## DIRECTIVES
a. In the passage about the VanStar shareholder suit, swap "settlement fund" for "escrow fund" and reproduce everything from "According to the" down to "plus accrued interest.".
b. Name every distinct date that appears in the passage about the VanStar shareholder suit.
c. Write what comes next in the passage about the VanStar shareholder suit, picking up after its final sentence.

## SUPPLIED PASSAGE
________________________
Filing Date: January 21, 1998

According to the Notice of Settlement for the state action, on July 29, 1999, the Honorable Martin J. Jenkins granted plaintiffs' request for voluntary dismissal of the federal action without prejudice. The State Action and the Federal Action are collectively referred to herein as the "Litigation." The settlement fund for the Litigation consists of $5.0 million in case plus accrued interest.

The suit was originally filed on July 3, 1997, in Superior Court of the State of California. A trust claiming to have purchased shares of the Common Stock filed the suit entitled David T. O'Neal Trust, Dated 4/1/77, v. Vanstar Corporation, et al., Consolidated Case No. CV767266. On January 21, 1998, the same plaintiff, along with another plaintiff claiming to have purchased shares of Common Stock, filed suit in the United States District Court for the Northern District of California, making allegations virtually identical to those in the earlier suit.

The complaint charges VanStar, which sells computer products and services to corporate customers, and certain of its officers, directors and its investment bankers with violations of the California Corporations, Civil and Business & Professions Codes.
________________________
(Records for locating described items)
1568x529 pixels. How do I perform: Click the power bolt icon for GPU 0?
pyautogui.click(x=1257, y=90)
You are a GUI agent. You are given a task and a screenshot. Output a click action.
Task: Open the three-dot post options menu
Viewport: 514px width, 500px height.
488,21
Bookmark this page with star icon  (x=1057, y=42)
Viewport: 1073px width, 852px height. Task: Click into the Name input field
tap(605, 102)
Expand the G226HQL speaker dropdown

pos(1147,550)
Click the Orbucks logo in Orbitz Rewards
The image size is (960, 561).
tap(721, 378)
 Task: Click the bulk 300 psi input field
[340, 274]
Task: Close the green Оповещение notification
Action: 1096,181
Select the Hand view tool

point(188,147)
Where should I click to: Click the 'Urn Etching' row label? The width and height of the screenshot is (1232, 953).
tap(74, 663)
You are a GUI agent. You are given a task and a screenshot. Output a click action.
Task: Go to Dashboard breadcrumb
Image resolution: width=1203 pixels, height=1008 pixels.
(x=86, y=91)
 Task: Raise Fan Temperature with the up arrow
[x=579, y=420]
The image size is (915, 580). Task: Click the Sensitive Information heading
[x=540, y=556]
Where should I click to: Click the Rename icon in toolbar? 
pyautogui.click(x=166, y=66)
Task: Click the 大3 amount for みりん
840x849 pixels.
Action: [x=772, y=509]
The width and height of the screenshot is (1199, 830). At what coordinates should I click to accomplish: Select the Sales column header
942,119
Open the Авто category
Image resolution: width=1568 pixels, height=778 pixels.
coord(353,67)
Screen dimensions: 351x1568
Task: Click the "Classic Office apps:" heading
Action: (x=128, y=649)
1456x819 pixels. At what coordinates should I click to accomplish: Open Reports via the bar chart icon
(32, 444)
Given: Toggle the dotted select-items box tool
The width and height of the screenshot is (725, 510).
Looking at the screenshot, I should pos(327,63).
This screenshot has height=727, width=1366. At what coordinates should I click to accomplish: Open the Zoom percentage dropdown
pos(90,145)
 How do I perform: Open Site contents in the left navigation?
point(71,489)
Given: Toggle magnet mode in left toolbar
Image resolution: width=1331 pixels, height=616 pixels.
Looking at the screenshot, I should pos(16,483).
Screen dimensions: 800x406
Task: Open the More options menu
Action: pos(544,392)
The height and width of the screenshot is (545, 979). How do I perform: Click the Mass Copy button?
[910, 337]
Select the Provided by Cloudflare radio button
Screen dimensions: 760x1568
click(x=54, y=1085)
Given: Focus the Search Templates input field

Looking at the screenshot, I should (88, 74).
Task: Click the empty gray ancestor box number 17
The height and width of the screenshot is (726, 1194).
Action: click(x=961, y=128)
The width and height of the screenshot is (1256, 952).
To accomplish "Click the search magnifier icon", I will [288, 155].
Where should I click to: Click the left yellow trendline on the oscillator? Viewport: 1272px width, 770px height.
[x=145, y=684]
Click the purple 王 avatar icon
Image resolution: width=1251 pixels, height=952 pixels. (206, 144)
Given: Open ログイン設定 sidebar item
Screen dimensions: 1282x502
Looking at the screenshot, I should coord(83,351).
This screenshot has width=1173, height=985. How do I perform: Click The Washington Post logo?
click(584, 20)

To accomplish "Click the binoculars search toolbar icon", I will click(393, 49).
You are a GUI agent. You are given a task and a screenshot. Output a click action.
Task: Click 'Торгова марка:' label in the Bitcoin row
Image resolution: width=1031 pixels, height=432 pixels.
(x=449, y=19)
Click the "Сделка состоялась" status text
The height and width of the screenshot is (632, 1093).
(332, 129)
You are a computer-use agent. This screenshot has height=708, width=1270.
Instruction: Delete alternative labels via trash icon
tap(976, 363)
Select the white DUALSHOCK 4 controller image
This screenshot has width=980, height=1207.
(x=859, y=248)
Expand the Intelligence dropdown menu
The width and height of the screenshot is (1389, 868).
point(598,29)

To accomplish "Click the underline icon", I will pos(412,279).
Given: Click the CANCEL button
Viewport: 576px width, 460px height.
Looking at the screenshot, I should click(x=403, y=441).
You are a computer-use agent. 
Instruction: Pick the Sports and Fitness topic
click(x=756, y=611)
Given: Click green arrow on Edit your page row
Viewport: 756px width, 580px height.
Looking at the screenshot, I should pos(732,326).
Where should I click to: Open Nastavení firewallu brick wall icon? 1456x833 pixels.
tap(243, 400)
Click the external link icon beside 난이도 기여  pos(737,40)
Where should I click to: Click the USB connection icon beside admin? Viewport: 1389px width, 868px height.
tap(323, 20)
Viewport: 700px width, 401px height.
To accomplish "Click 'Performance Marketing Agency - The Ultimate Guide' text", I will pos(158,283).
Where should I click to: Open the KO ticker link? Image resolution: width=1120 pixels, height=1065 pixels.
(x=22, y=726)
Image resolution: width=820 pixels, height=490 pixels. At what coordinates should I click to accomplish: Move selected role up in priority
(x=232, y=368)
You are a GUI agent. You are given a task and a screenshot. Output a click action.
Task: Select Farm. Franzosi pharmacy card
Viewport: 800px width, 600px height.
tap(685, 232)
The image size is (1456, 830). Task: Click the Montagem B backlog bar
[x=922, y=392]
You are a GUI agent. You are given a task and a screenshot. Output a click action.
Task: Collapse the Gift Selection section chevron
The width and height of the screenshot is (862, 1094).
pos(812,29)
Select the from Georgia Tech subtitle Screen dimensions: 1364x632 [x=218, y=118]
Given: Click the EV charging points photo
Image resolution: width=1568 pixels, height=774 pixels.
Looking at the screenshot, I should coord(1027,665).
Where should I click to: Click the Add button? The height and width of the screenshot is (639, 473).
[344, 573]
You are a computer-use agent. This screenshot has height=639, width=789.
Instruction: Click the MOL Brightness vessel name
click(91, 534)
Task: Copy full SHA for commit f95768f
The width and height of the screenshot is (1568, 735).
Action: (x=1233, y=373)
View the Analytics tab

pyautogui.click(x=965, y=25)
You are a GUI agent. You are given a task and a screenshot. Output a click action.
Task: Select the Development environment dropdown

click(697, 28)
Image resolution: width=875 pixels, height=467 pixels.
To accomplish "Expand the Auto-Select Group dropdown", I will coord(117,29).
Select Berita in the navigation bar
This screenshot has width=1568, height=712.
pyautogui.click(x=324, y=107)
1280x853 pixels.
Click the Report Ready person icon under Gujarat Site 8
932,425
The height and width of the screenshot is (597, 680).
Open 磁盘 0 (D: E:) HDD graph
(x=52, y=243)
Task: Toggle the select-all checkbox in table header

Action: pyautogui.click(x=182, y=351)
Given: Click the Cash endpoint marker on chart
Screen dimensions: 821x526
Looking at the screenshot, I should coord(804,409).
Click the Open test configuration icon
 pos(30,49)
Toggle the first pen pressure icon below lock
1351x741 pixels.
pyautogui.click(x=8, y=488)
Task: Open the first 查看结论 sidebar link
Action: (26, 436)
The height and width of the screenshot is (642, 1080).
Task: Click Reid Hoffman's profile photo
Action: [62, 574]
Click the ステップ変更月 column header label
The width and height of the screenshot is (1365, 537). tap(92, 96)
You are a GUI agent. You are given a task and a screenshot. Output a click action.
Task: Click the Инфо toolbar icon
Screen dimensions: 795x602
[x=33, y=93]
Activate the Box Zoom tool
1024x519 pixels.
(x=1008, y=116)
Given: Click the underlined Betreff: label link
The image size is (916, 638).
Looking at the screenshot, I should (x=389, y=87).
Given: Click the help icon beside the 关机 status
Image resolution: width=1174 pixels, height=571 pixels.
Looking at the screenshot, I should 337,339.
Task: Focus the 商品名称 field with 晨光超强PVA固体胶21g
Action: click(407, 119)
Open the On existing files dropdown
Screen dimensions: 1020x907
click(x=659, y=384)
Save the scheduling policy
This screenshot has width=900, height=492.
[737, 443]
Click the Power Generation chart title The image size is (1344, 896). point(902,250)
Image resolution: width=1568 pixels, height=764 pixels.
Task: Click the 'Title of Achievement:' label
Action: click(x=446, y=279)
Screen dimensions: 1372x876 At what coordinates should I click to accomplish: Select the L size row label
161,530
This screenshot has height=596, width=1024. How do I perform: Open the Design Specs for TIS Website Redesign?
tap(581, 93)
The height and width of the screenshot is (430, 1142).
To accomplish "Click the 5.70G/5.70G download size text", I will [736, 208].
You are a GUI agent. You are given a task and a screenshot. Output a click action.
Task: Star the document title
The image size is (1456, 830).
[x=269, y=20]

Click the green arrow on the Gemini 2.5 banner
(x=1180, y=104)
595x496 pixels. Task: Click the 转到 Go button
________________________
## ANSWER SET
a.
According to the Notice of Settlement for the state action, on July 29, 1999, the Honorable Martin J. Jenkins granted plaintiffs' request for voluntary dismissal of the federal action without prejudice. The State Action and the Federal Action are collectively referred to herein as the "Litigation." The escrow fund for the Litigation consists of $5.0 million in case plus accrued interest.

b.
January 21, 1998
July 29, 1999
July 3, 1997
4/1/77

c.
The complaint alleges that VanStar, its controlling shareholders, insiders and investment bankers misrepresented VanStar's business and prospects, enabling defendants to take VanStar public, at $10 per share, raising $74.7 million for VanStar, to reduce VanStar's debt burden and simultaneously create a trading market in VanStar stock so that when defendants drove VanStar stock toward its Class Period high of $29-3/4 per share, certain VanStar insiders could sell off over 665,000 shares of their VanStar stock at as high as $25.88 per share, for about $15 million, to sell securities convertible into its common stock to raise an additional $200 million to further reduce its debt burden and to issue (sell) an additional 1.3 million shares of its stock to make three acquisitions, all in just nine months.

But, then in late January 1997, when defendants revealed weak demand for VanStar's computer products, VanStar's impaired competitive position, the slowing growth of its services business, its failure to complete the development or implementation of its NOVA system and that its inability to control its rapidly escalating overhead expenses would result in sharply declining earnings per share and diminished prospects for future EPS growth, VanStar's stock declined to $6-1/2 per share.